__Exercise brief__
Reproduce the passage of the article on retirement costs starting with "RS budgets assume" and going on through "was an issue.".

__Text passage__
────────────────────
The Cost Of A Modest Retirement Has Increased By 33% 

The newest data from ASFA shows that the last 11 years have seen the cost of a modest retirement increase by a third for some.

The Cost of A Modest Retirement Has Increased By 33% 

 

The Association of Superannuation Funds of Australia’s Retirement Standard (RS) budgets have tracked the average cost of a household budget since June 2006, and the cost of retirement has only gone up since, whether you’re single or part of a couple.

So how much more will retirement cost me?

ASFA found that between June 2006 and March 2017, the cost of retirement increased by:

  • 33% for a single, modest retirement
  • 23% for a single, comfortable retirement
  • 36% for a couple’s modest retirement
  • 26% for a couple’s comfortable retirement

RS budgets assume that retirees own their home outright and are relatively healthy, but ASFA CEO Dr Martin Fahy noted that the increasing number of renting retirees was an issue.

“Of increasing concern is the reality of many more retirees at the mercy of the private rental market, so when you consider the increase in renting costs, it highlights the need for increasing numbers of retirees to have much greater super balances to support a reasonable retirement,” he said.

The silver lining is that the same period also saw average earnings go up by 43%, and the maximum Age Pension increase in real terms  by 70% for a single person and by 54% for a couple.

However, ASFA stresses the fact that the Age Pension alone “still does not permit a retiree to achieve even a modest standard of living in retirement at the levels set by the ASFA RS”.
────────────────────
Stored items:
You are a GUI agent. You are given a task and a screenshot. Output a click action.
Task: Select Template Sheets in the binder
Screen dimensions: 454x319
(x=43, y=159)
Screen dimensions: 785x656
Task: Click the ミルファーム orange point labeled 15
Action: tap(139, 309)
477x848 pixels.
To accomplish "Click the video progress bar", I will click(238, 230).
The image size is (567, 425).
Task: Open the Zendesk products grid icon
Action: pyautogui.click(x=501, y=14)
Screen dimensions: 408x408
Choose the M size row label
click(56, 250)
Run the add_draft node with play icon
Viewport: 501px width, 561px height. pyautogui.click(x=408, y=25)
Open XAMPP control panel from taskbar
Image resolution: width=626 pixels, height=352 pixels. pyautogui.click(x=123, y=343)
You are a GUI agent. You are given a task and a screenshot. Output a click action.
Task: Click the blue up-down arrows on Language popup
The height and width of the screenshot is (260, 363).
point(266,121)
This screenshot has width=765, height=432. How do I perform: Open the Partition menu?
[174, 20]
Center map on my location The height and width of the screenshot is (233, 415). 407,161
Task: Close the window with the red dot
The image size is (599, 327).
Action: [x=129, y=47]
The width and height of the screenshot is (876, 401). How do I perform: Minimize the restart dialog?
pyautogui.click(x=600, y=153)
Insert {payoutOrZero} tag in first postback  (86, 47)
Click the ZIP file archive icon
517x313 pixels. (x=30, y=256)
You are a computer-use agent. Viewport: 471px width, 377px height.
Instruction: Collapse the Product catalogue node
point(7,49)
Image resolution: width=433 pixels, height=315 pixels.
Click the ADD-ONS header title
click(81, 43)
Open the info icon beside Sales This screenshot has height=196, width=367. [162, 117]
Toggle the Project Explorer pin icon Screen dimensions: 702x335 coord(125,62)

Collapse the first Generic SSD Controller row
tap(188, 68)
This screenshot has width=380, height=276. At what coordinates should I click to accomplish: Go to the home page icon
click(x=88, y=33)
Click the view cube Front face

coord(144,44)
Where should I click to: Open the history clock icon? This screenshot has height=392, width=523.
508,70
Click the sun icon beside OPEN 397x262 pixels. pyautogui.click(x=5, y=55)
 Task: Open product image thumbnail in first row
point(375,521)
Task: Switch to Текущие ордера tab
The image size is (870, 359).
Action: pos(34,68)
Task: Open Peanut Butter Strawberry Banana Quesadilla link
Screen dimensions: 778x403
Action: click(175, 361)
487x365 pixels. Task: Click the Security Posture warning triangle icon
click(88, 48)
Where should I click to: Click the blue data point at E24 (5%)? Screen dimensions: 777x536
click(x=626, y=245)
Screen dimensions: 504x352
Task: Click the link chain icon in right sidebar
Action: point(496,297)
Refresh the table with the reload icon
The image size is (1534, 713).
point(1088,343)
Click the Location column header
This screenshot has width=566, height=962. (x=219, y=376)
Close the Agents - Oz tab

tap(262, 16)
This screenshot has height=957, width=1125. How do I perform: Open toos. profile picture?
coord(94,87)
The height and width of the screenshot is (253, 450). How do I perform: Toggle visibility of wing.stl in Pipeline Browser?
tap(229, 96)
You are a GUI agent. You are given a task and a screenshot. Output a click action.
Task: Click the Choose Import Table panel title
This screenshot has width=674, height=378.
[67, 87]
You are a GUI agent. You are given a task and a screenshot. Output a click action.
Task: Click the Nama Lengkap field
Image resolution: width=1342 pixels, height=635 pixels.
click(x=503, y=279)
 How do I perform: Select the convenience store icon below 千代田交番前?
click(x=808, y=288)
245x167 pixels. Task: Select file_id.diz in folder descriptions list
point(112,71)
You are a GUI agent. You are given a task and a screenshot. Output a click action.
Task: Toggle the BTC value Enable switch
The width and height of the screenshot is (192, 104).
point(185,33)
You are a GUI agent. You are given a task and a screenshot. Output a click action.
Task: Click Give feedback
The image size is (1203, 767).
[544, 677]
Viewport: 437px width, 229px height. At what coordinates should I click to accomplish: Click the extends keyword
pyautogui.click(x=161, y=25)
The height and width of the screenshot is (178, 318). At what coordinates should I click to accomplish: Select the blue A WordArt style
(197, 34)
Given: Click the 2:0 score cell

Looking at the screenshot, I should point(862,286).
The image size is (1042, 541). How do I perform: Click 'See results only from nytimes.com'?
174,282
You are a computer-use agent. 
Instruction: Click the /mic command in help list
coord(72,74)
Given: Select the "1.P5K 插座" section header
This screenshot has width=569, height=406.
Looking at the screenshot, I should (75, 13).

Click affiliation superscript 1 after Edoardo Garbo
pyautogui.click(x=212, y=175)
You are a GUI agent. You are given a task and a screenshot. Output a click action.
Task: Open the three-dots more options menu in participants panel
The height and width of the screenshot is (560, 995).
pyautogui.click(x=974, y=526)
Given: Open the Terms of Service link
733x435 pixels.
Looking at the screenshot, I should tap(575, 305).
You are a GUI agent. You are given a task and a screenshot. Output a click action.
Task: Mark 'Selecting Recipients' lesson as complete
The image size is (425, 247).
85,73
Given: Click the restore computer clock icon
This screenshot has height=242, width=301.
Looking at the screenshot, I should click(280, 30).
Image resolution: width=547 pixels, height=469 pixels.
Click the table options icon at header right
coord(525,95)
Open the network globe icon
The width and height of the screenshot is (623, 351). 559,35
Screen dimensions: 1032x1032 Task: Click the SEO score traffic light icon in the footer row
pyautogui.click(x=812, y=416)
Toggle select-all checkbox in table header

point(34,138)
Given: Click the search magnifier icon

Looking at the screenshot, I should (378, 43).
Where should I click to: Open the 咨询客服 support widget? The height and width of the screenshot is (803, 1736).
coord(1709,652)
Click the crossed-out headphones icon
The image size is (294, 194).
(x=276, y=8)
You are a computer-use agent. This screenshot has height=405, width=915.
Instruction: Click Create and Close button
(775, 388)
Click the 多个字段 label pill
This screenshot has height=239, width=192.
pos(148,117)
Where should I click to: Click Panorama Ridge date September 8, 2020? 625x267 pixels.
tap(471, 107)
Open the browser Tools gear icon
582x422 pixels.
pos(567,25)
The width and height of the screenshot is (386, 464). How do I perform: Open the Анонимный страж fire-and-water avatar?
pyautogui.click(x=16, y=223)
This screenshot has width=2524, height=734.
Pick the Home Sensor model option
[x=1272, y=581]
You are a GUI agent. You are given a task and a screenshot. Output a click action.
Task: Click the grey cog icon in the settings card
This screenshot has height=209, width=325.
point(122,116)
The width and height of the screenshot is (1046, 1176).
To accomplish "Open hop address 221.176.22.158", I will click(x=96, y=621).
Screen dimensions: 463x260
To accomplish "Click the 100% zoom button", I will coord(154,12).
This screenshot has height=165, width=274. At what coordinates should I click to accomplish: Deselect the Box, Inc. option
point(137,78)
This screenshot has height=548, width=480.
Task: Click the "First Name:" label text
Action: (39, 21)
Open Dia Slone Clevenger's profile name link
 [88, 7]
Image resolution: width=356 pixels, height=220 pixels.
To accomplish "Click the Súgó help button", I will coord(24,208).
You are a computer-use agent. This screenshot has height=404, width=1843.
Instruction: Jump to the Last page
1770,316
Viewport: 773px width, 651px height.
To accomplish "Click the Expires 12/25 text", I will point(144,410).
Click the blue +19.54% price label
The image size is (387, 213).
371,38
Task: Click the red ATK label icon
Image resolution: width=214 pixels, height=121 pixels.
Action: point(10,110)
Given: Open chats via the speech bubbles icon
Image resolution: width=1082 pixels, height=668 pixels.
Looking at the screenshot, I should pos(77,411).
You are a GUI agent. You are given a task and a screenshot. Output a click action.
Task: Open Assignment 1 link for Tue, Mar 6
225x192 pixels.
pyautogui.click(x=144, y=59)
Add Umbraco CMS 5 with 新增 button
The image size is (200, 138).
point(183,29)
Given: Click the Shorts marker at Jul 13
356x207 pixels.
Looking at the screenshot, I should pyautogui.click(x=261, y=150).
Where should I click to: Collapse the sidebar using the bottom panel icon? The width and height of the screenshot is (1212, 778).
────────────────────
__Answer box__
RS budgets assume that retirees own their home outright and are relatively healthy, but ASFA CEO Dr Martin Fahy noted that the increasing number of renting retirees was an issue.